Na semana passada uma foto divulgada por redes sociais mostrava, em uma prateleira de mercado, um pacote de Doritos vendido a R$ 21,99 ou em duas parcelas, “sem juros”, de R$ 11,00 (portanto, havia juros, sim: de um centavo). Nestes tempos de deepfakes, não dá para constatar, de cara, se é uma foto forjada, mas no País “em que se plantando tudo dá” — trecho da carta de Pero Vaz de Caminha, há mais de 500 anos –, não há mais espantos. Vimos a corrida ao caminhão de ossos, as pelancas de aves vendidas nos açougues, assim como o arroz quebrado apresentado como “oferta”.

Verdade é que, nesta dimensão — não aquela em que alguns vivem, dizendo que ninguém passa fome –, são 33 milhões em situação de vulnerabilidade, aquela em que se acorda sem saber se vai comer. De novo: são mais de trinta e três milhões de pessoas deste País que não sabem se terão o que comer durante o dia. Um aumento de 14 milhões desde 2020. E outros 125 milhões comem mal ou pouco.
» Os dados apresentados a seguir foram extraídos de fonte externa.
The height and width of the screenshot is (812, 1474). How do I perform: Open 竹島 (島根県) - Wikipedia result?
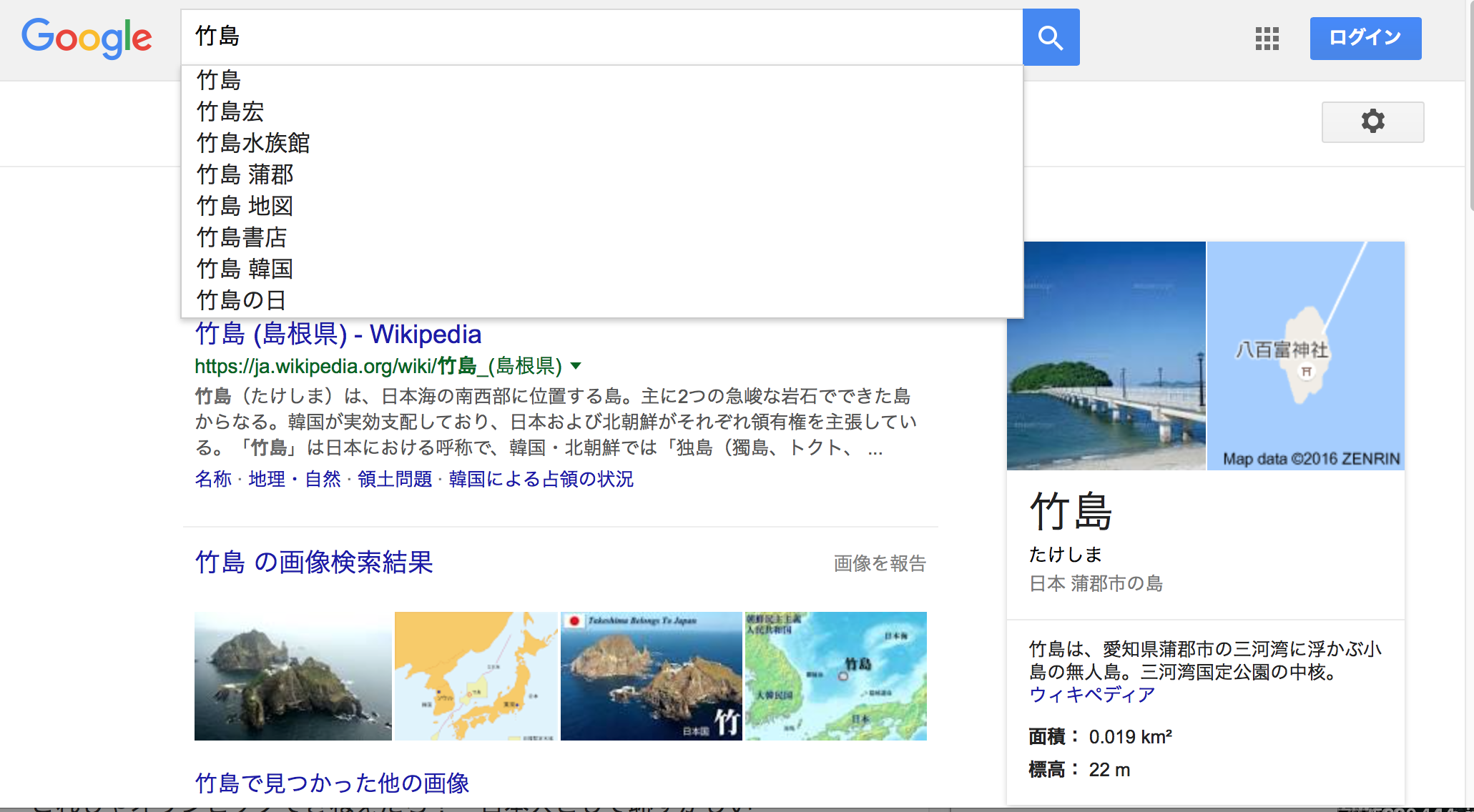tap(338, 335)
Somos quantos, os que não precisam batalhar por comida a cada dia, dos 212 milhões que o Banco Mundial estima? Esse, aliás, se preocupa — e muito — em ter todas as informações sobre a população brasileira, enquanto o IBGE inicia o censo atrasado, depois de correr o risco até de ser extinto, com todos seus dados importantíssimos para se preparar quaisquer diretrizes sócio-econômicas. Classe média metida a besta ou não, vemos produtos com preços mantidos e quantidades reduzidas. Não que alguém ainda seja enganado por esse tipo de manobra. Simplesmente se engole a isca, pela ilusão de se evitar preços voadores.

O Brasil está arrasado: na economia, na política, na cultura, no esporte, na ciência. Onde mais? Na saúde. E agora o governo federal (desse mesmo que alterna “caras” de candidato) envia o projeto do Orçamento 2023 com o corte de nada menos que 59% de recursos do Farmácia Popular, que provê medicamentos basicamente para asma, diabetes e hipertensão (pressão alta que deve afetar 90% do total da população, hoje, pela “tranquilidade” em que vivemos). Devem “sobrar” R$ 842 milhões para remédios gratuitos do ano inteiro, porque o corte foi bem acima disso: de R$ 1,2 bilhão. Ah, mas “em compensação” emendas incluídas no orçamento da saúde (em favor de quem, mesmo?) cresceram 22%.

Só penso quando vou poder usar de novo a palavra “inacreditável”, que está riscada do meu dicionário.